* LANGKAH YANG DIPERLUKAN
Salin tanpa perubahan bagian teks tentang kritik SBY yang dimulai dengan kata-kata yang memuat "Manyala.co – Presiden" dan berakhir pada "kolektif terhadap bumi.".

* BAGIAN TEKS
+-------+
Manyala.co – Presiden ke-6 Republik Indonesia, Susilo Bambang Yudhoyono (SBY), melontarkan kritik tajam terhadap arah kebijakan global yang dinilainya semakin berpihak pada kepentingan geopolitik ketimbang penanganan krisis iklim dan pembangunan berkelanjutan. Dalam pandangannya, dunia kini sedang berada di persimpangan berbahaya karena para pemimpin negara terlalu sibuk dengan urusan nasional masing-masing dan melupakan tanggung jawab kolektif terhadap bumi.
“Ini dangerous karena akhirnya siapa yang menangani agenda global seperti sustainable development, seperti combating climate crisis sekarang ini, siapa? Kalau mereka sibuk untuk memperjuangkan kepentingan nasionalnya sendiri, bukan berarti itu tidak penting, penting I know,” ujar SBY dalam forum Indonesia Energy Transition Dialogue 2025 di Jakarta, Senin (6/10/2025).
+-------+
* CUPLIKAN CATATAN
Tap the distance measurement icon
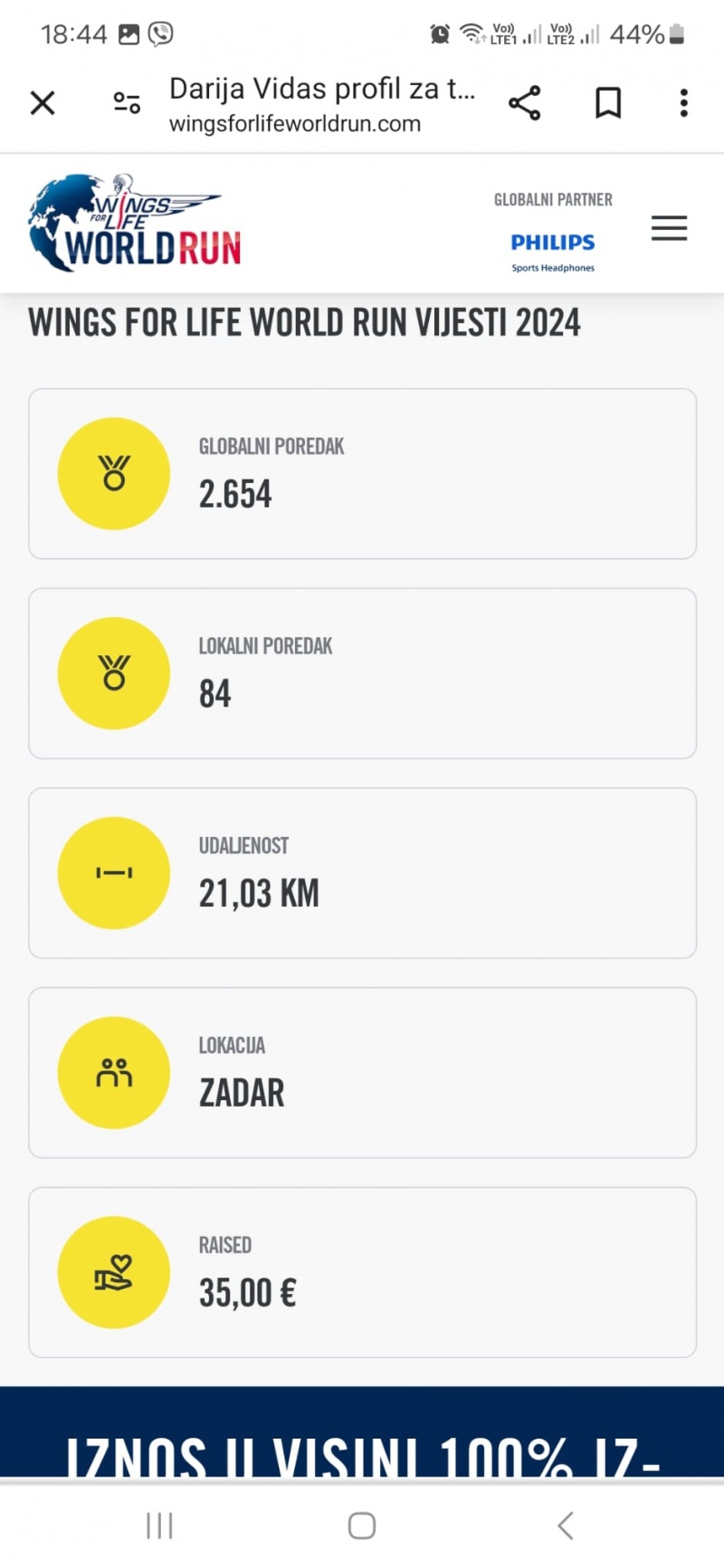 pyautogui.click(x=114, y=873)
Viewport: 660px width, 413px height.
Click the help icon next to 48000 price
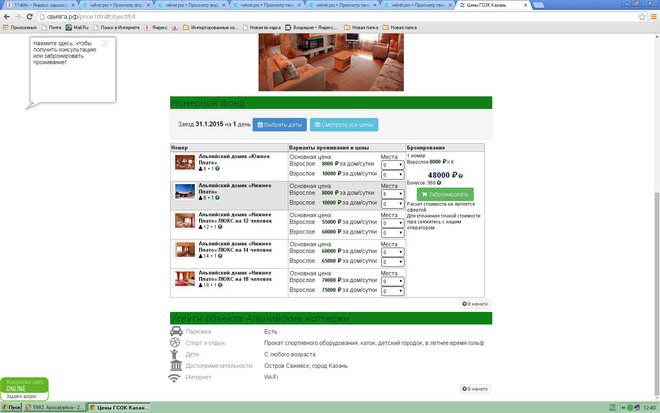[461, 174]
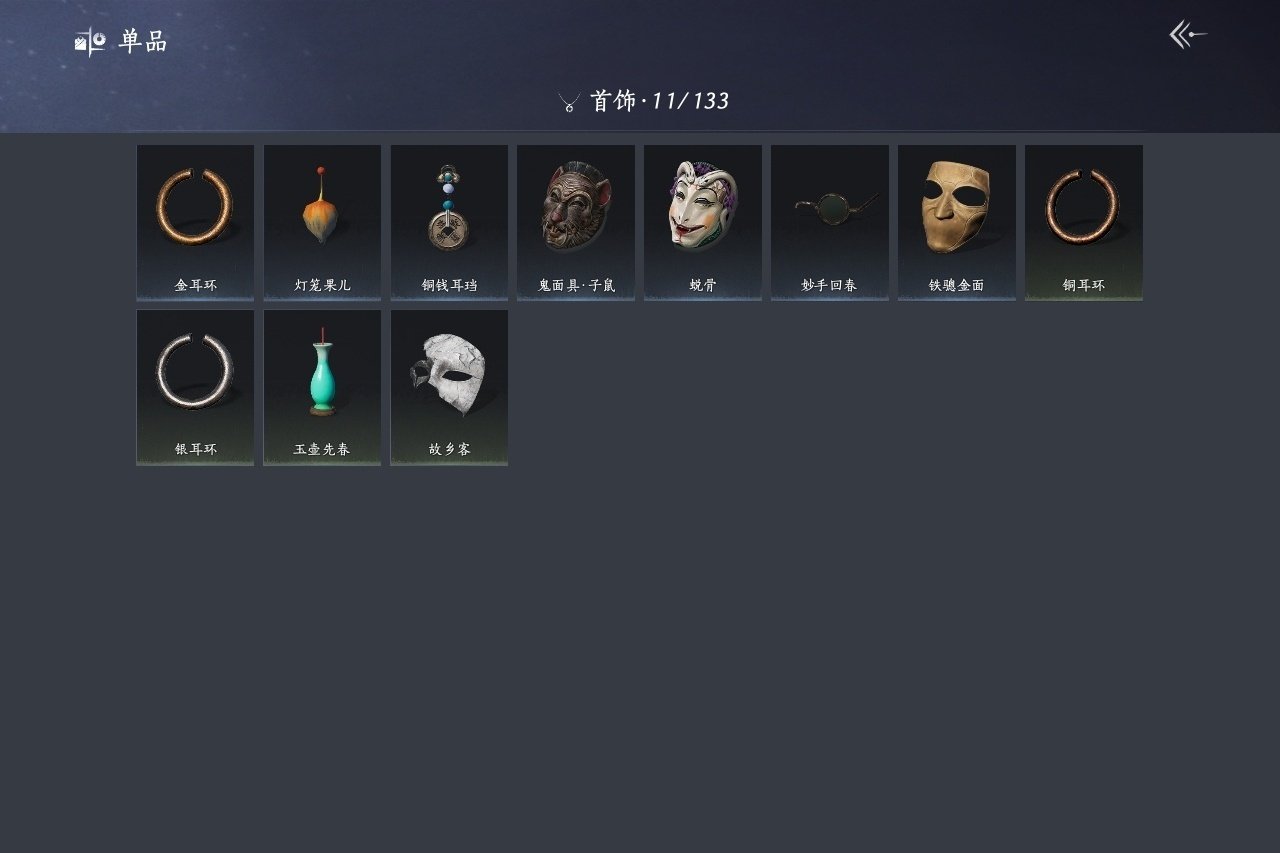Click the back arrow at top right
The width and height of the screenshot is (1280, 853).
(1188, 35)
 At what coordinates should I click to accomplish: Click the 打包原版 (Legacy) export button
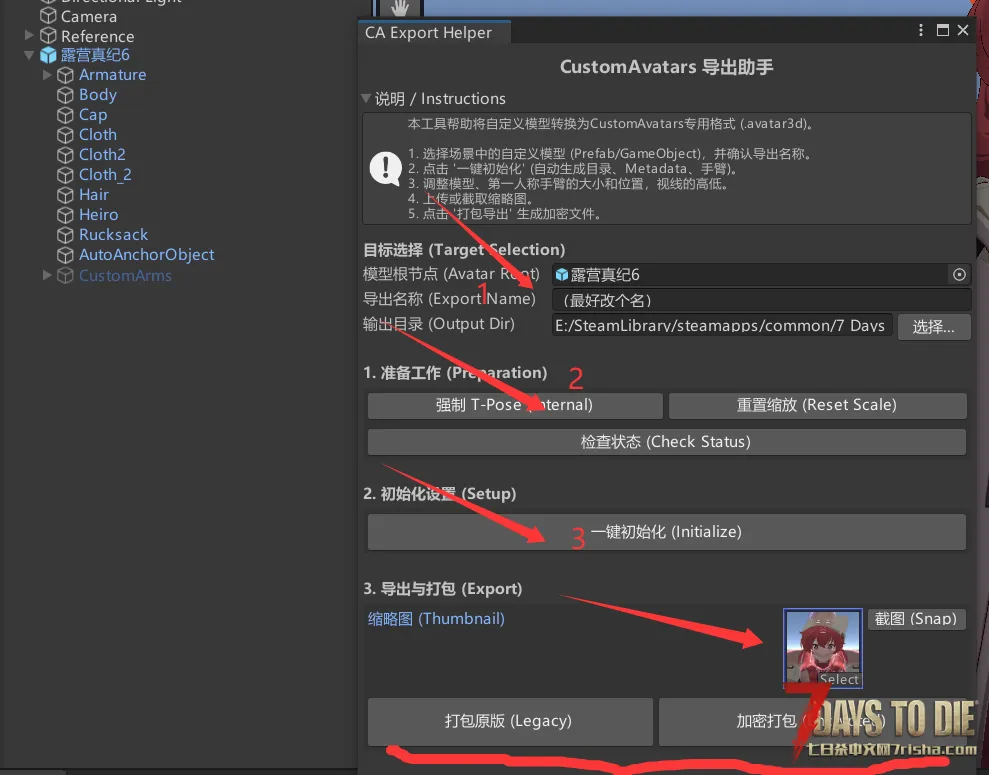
+-------+
* PENYELESAIAN SOAL
Manyala.co – Presiden ke-6 Republik Indonesia, Susilo Bambang Yudhoyono (SBY), melontarkan kritik tajam terhadap arah kebijakan global yang dinilainya semakin berpihak pada kepentingan geopolitik ketimbang penanganan krisis iklim dan pembangunan berkelanjutan. Dalam pandangannya, dunia kini sedang berada di persimpangan berbahaya karena para pemimpin negara terlalu sibuk dengan urusan nasional masing-masing dan melupakan tanggung jawab kolektif terhadap bumi.